At international level he represented Scotland winning eight caps over four seasons.

Anderson was already playing for London Scottish when he was awarded his first international cap, in Scotland's closing encounter of the 1889 Home Nations Championship, away to Ireland. Anderson was partnered at half back with Charles Orr, with whom He would play all eight of his international appearances. Scotland won the match against the Irish, by a single drop goal, and Anderson and Orr became a regular partnership from that point. Both men lined up for all three games of the 1890 Championship, which saw Scotland lose the title in their final match of the series to England. During the 1890 tournament, Anderson scored his only international points, with a try in the win over Wales.

The next season, Anderson was approached by William Percy Carpmael to join his newly formed invitational touring team, the Barbarians. Anderson accepted, becoming one of the team's founding members. The 1891 Home Nations Championship saw Scotland win all three games of the competition to take the Triple Crown. Anderson played in two of the matches, the country's opening victory over Wales, and the final match away to England. For the Ireland encounter, Anderson was replaced by William Wotherspoon; but on his return for the England game, along with Gregor MacGregor, Anderson was seen as the outstanding player of the match.

Anderson played in one final Championship in 1892, with a win over Wales, but his final international was a home loss to England.

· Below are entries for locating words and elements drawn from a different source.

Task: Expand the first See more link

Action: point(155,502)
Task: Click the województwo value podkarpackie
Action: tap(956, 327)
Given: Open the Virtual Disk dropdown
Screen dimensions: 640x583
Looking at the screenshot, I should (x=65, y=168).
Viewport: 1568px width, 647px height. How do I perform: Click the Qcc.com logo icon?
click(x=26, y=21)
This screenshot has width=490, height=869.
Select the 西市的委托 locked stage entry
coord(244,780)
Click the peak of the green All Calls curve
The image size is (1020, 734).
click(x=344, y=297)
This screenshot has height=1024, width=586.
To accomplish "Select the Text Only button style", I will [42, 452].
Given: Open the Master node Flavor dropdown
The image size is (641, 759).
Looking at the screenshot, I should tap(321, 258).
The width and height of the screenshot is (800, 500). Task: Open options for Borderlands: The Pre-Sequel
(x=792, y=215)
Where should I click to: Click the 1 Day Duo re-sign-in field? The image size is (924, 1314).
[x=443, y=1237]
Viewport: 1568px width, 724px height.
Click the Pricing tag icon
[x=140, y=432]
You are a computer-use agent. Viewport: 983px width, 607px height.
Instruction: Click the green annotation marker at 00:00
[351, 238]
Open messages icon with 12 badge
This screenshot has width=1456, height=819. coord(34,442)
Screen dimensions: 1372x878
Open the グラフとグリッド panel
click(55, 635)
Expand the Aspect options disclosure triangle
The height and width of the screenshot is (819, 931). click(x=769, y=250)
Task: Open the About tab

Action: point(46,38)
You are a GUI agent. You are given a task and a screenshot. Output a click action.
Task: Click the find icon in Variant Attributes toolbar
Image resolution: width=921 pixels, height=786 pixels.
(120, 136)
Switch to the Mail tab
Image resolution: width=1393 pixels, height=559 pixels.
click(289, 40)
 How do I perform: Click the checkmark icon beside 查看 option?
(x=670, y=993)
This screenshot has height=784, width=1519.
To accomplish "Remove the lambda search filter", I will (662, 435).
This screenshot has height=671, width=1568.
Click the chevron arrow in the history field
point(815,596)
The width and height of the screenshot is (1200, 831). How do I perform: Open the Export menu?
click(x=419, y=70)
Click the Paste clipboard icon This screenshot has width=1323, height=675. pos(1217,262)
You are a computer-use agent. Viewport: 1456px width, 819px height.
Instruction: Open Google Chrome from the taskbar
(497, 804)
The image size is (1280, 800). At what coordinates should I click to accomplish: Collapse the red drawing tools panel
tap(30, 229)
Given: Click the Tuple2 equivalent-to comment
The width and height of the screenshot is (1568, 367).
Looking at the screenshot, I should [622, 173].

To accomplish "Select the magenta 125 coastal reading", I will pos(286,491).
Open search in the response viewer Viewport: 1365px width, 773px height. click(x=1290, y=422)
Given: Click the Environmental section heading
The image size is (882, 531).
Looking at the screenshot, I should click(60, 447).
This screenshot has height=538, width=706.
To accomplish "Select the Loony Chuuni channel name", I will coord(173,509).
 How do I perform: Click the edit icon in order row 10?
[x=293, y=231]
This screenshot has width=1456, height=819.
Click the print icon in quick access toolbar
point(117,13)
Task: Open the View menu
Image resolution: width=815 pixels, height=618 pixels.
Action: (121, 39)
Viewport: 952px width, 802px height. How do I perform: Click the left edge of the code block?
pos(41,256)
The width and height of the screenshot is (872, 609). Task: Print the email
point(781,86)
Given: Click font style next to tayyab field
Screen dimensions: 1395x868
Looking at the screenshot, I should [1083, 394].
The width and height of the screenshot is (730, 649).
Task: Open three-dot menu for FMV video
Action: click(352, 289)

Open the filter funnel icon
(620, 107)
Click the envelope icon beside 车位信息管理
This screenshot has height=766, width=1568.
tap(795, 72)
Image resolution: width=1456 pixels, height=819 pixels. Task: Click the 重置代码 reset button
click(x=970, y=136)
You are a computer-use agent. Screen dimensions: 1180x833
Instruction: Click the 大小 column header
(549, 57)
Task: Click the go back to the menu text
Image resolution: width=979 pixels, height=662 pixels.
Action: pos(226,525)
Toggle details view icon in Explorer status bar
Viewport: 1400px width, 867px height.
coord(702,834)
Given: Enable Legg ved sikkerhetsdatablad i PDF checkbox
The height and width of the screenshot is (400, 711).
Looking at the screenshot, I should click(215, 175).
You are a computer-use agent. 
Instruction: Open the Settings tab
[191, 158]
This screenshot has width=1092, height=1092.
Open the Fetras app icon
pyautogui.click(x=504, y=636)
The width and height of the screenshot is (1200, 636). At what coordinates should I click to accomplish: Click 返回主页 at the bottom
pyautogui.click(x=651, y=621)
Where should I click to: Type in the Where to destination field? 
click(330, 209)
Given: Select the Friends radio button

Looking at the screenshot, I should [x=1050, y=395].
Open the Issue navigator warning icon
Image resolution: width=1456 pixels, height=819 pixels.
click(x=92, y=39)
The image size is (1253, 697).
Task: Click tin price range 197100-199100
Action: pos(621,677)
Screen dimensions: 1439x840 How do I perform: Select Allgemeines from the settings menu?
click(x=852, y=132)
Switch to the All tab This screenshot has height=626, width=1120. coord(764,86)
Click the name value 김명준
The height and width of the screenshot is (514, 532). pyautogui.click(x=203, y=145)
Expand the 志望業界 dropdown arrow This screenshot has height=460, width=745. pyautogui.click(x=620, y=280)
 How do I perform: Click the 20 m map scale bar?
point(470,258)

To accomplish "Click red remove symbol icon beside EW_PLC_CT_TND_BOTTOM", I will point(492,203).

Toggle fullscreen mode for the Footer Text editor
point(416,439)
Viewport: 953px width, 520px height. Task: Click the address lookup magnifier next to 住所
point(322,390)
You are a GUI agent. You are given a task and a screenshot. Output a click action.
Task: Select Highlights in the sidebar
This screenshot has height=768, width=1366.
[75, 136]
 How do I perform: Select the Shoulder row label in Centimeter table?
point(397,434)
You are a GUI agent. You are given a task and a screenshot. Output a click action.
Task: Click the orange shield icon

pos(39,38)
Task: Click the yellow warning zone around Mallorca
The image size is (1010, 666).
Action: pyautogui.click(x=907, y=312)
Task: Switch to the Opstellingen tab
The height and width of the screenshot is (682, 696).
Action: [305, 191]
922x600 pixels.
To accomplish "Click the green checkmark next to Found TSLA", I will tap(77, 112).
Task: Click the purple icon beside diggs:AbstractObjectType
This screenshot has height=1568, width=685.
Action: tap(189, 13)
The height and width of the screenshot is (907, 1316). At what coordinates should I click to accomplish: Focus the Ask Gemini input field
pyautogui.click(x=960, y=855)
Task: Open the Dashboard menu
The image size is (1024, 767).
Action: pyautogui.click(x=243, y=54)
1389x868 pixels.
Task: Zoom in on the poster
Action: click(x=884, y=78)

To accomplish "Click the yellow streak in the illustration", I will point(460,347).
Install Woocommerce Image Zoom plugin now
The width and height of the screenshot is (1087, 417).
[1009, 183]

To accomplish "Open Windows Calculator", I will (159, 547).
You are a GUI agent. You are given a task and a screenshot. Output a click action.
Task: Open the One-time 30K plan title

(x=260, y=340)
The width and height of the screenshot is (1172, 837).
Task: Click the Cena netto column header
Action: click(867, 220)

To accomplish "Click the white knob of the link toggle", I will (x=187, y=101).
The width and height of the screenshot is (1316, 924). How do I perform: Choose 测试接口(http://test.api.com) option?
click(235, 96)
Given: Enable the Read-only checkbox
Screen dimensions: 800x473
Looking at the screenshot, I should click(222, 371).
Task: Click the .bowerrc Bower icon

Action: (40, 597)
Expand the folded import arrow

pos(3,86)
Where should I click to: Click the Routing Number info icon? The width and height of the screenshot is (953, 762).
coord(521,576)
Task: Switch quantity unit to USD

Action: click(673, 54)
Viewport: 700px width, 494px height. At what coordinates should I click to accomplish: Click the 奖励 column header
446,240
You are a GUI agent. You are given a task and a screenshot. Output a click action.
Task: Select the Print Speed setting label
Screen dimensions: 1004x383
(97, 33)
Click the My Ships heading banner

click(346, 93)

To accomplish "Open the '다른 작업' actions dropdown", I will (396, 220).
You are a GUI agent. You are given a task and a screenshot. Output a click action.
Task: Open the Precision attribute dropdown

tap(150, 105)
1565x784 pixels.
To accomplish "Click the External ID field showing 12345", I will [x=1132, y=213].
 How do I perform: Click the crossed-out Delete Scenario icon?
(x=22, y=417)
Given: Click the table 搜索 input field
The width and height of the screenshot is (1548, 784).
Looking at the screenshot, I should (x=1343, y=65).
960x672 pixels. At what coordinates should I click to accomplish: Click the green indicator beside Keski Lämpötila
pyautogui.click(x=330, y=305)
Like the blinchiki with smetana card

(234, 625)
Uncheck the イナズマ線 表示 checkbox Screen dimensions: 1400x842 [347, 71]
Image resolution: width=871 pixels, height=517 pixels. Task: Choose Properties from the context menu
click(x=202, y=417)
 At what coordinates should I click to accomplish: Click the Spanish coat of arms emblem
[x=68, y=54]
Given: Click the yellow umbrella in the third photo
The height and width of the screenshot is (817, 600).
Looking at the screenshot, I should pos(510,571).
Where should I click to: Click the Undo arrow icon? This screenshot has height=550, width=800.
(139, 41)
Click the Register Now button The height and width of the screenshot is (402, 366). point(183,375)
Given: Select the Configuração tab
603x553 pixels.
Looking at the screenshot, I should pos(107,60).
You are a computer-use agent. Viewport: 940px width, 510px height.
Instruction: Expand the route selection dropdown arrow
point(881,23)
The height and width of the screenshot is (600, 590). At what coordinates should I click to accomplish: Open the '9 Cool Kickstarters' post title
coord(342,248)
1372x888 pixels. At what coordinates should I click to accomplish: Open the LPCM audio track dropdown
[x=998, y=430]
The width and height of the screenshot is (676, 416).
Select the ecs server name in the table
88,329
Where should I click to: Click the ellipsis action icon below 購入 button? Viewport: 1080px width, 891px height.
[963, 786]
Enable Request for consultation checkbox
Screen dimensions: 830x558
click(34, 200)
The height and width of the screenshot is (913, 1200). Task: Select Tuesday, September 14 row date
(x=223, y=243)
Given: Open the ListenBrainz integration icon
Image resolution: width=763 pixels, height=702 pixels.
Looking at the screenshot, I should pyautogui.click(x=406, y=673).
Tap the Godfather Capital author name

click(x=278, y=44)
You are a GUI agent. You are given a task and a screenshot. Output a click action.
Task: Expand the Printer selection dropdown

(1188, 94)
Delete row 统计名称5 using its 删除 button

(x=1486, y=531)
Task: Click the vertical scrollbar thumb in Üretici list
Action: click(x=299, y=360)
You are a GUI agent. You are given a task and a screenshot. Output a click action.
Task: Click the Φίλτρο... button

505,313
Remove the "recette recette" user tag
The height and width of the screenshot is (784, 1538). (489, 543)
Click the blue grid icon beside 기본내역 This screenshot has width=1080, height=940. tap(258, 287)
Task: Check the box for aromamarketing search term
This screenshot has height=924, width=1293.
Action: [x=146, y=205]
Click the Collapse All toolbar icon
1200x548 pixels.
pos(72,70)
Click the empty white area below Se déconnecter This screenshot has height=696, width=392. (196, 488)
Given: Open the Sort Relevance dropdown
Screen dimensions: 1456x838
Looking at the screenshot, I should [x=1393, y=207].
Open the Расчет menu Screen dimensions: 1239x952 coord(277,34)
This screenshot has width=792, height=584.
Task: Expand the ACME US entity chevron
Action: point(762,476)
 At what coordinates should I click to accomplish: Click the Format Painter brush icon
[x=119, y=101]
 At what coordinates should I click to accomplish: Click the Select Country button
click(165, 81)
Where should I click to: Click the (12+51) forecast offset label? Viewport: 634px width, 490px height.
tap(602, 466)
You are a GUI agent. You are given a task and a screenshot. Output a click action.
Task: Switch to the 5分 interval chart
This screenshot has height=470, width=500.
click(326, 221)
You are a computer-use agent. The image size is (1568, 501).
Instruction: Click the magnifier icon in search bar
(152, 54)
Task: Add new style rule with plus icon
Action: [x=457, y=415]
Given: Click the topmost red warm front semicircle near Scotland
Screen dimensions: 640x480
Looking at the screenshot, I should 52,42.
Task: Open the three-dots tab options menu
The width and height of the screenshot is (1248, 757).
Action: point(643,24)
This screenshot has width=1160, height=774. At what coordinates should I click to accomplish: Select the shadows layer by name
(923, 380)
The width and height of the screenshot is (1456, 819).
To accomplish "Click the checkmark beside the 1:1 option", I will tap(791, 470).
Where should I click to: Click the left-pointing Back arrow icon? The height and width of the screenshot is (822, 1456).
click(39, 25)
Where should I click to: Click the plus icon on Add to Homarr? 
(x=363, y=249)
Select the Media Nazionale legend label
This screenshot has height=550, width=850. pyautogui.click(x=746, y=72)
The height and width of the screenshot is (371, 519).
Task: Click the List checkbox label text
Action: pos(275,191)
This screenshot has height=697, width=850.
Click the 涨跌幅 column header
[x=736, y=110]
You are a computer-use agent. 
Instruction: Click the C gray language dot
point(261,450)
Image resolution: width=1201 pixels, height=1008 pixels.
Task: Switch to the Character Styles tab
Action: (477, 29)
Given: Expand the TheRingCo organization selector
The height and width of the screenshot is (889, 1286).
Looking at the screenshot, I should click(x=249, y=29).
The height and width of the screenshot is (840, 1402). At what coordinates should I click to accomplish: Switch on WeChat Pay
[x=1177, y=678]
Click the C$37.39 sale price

===Administrative career===

He founded the Lewes rugby club. They played their first match against Hastings & Bexhill on 27 December 1930.

==Family==

Anderson was born in Abbey Wood, Greenwich in 1868 to John Anderson and May Margaret Gordon, but by the age of 13 was boarding at a private school in the Chanonry in Aberdeen. On 25 October 1899, he married Constance Mary Louise Neild, and they had four children, all girls. By 1919, Anderson was listed at Campden Hill in London, and was a Fellow of the Zoological Society of London. For a number of years he was in Siam.

His daughter Audrey died in the 1979 Mount Erebus disaster.